Letters

LJ readers sound off.
Zaurus Fans Unite

Excellent article [“Must-Have Zaurus Hardware and Software”, LJ, January 2003]! Very informative and a lot of detail. I have just bought my Zaurus, and I downloaded a lot of utilities and was able to set my Zaurus's configuration with the help of Guylhem Aznar's article. Thank you.

—Vinh Duong

Be Careful with ptrace

In “Playing with ptrace, Part II” [LJ, December 2002], Pradeep Padala talked about injecting code into a process and finding some “free space” to put it in to. It's worth noting that the space referred to is not really “free”; it's usually either the cleared space used for global storage in the executable and its shared libraries or the C library's heap storage area.
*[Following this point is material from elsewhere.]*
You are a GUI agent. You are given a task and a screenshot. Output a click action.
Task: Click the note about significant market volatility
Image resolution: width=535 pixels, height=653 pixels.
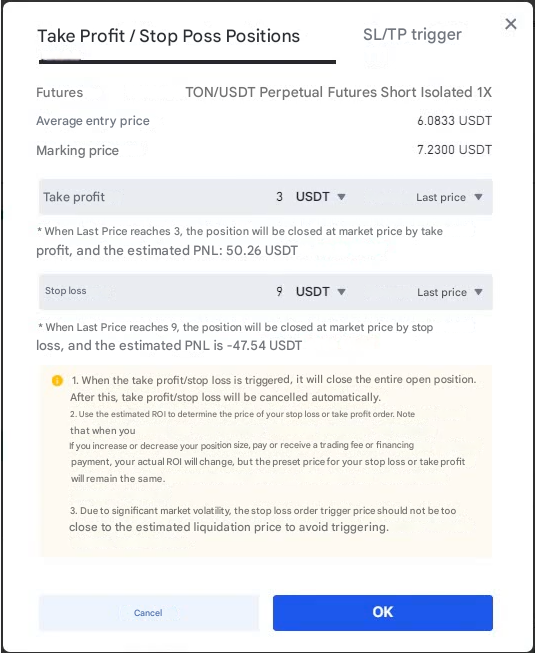263,519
In any case, writing over this data and not restoring it before allowing the execution to continue (as may seem reasonable at first) could cause all sorts of weird behaviour, including program crashes.

—Shaun Clowes

FreeS/WAN Updates

Just got my January 2003 issue of LJ and was quite surprised to see a FreeS/WAN article included—nice work! I was really happy to see you used the RSASigs in the examples instead of preshared secrets, a welcome change from the usual and insecure examples I've read in the past. I maintain www.freeswan.ca, an alternate source of information, patches and prepatched versions of FreeS/WAN for interoperation with many devices. Freeswan.org now ships RPMs for Red Hat 7.x and 8.x for all kernel combinations. These include only the ipsec.o modules and user-land tools and don't replace your vmlinuz and grub/lilo configs. Folks should update to 1.99, as there was a serious denial-of-service flaw that is now fixed.

—Ken Bantoft

Mick's reply: Thanks very much for your suggestions. Part II appeared in the February 2003 issue, and I doubt this is the last I'll write on the subject!

Surprising Our Readers...with Quality

As a long-term LJ reader (fourth year), I am really surprised about the great January 2003 issue—it covers all the stuff that I am interested in without even knowing about it. The GCJ, Screen and DDD/quicksort articles shed more light into the daily use of our beloved Linux platform. Please keep us informed about developments in compilers, debuggers and other development tools to make us more effective in developing new stuff. Keep up the good work.

—Raphael Arlitt, Germany

make penguins && make party

What LUG meeting or BOF session would not be enhanced by penguin canapés and an igloo cheeseball? We humbly submit pseudo-code for building same and an image as proof that it's working code.

Ingredients:

2 packages cream cheese1 cheeseball1 can large black olives, pitted1 can small black olives, pitted1 carrot1 packages toothpicks with yellow or orange fringecrackers1 tin kippered herring (optional symbolic offering to penguins)

#!/bin/bash
while hungry;
do (\
        cut_cream_cheese_into_strips_and_cover_cheeseball;\
        make_igloo_entrance_tunnel_from_cream_cheese_strip;\
        use_toothpick_to_sculpt_snow_block_seams;\
        peel_carrot_with_vegetable_peeler;\
        cut_carrot_into_coin-sized_slices;\
        cut_slender_wedge_from_each_carrot_slice_and_reserve_for_beak;\
        slit_each_large_olive_and_stuff_with_cream_cheese;\
        puncture_each_small_olive_and_insert_carrot_wedge_beak;\
        skewer_small-olive_head_large-olive_torso_and_carrot-slice_feet_with_toothpick;\
        arrange_olive_penguins_about_cheeseball_igloo_on_serving_dish;\
        arrange_crackers_on_serving_dish_or_nearby;\
        serve);
done

Herring also can be served to set the scene. Herring are one of two things that make penguins contented. This recipe is a clean-room implementation developed by reverse engineering based on a study of olive penguins and a cheeseball igloo served at a party. We hope the process is not patented. In any case, we assert that the recipe is our own work, and we release it under the terms of the GNU Free Documentation License.